Fruit juice factories could be powered from waste water

Publicado em 12 fevereiro 2015

[SAO PAULO] Brazilian scientists have developed a way to use waste water from the orange juice industry to generate power, which could help reduce factory carbon emissions.

The technology, created by scientists at Sao Paulo State University, uses waste water produced by orange processing to make hydrogen. Hydrogen has a high energy density and produces no pollution, making it a good source of clean energy.

The research project, which was completed last month, was led by Sandra Maintinguer, a researcher at the university’s Center for Monitoring and Research of the Quality of Fuels, Biofuels, Crude Oil and Derivatives. The work, which was funded by the Sao Paulo Research Foundation (FAPESP), is ready to be piloted at local juice factories.

Maintinguer explains that using waste water from orange juice production would work best on a small scale, creating energy on the factory grounds without the need for transportation. The energy is meant to be fed right back into running the factory.

“We can combine the treatment of the industrial effluents with energy generation,” Maintinguer says. “We propose to install a reactor to capture hydrogen and generate electricity out of the waste water. This energy could be used as a sustainable solution to provide electricity to factories.”

Using laboratory tests, Maintinguer and her team found that waste water from juice production, which contains about 12 grams of sugar per litre, is better suited to hydrogen generation than the molasses obtained from refining sugar or vinasse (the residue left after distilling spirits), which contain up to 150 grams of sugar per litre and have also been trialled in clean energy production. Too much sugar prevents the growth of the bacteria that break down the sugar and generate hydrogen in the process, she explains.

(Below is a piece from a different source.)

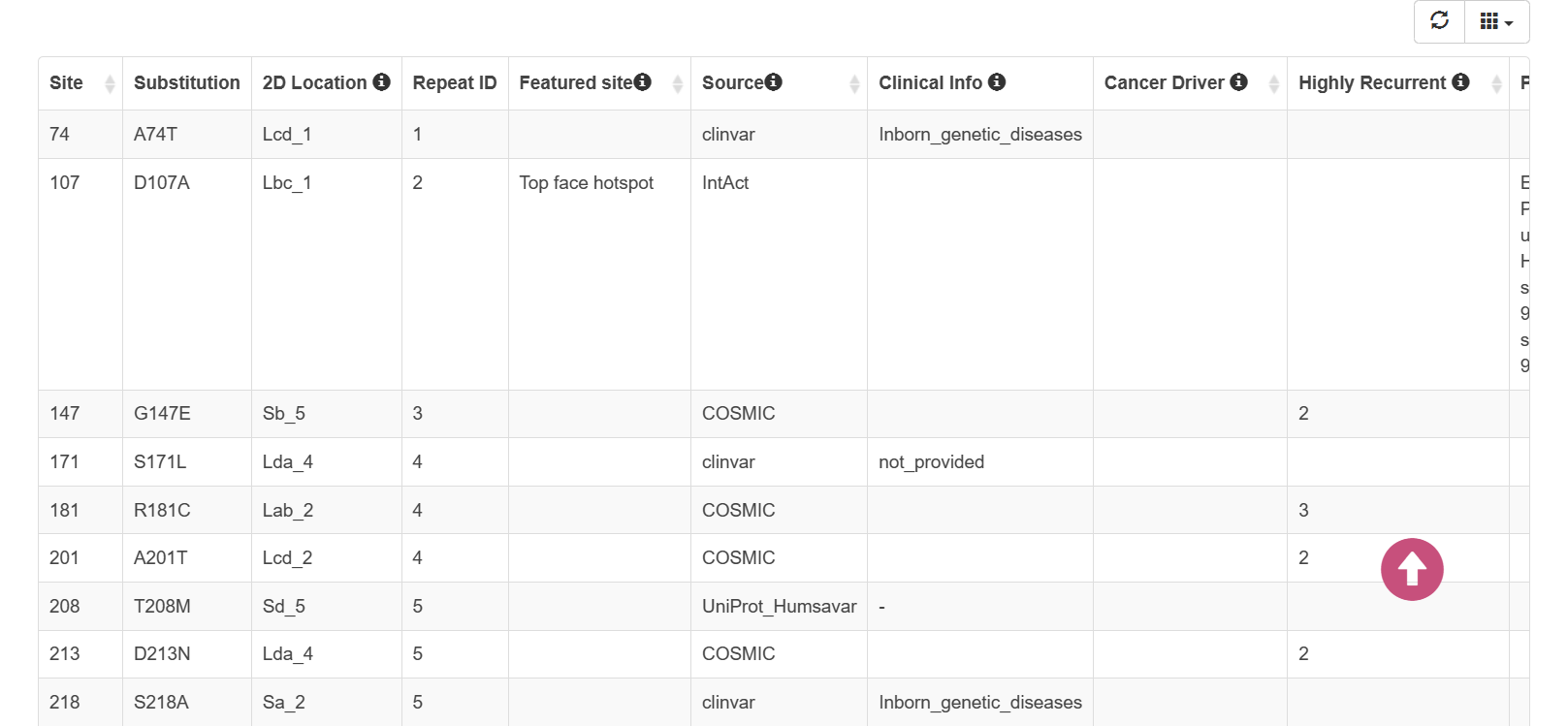Select the Inborn_genetic_diseases cell for site 74
The height and width of the screenshot is (726, 1568).
click(x=980, y=135)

According to Valeria Spiller, a bioenergy researcher at the University of Sao Paulo, producing hydrogen gas from waste water could be an option for other industries too, such as those making beer and fertiliser. She says Maintinguer’s work follows a global trend to improve local energy production in countries with suitable industries.

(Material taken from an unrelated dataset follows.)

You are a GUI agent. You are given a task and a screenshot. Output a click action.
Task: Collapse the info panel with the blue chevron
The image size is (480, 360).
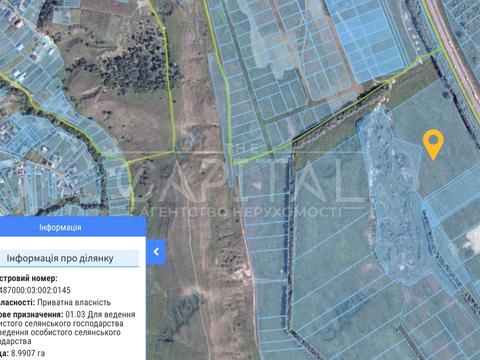coord(156,252)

“Brazil has diversified agroindustrial activity, and its residue and effluents might be reused as raw materials to power generation,” Spiller tells SciDev.Net.

The technology is especially suited to many developing nations, because of the temperatures at which the hydrogen-producing bacteria prosper. Maintinguer says that Brazil’s warm environment is perfect for this, as the bacteria grow best at around 25 degrees Celsius.

But Spiller says that energy production from hydrogen in Brazil remains limited to academic institutions and scientific laboratories as it is economically uncompetitive. More public funding is needed to pay for the rolling-out of this technology to factories across the country, she says.

“The world is going through a transition of the energy matrix and hydrogen, without any doubt, is a good alternative,” Spiller says. “It is important that the public sector is aware and actively participates in this transition.”

FAPESP is one of SciDev.Net’s donors.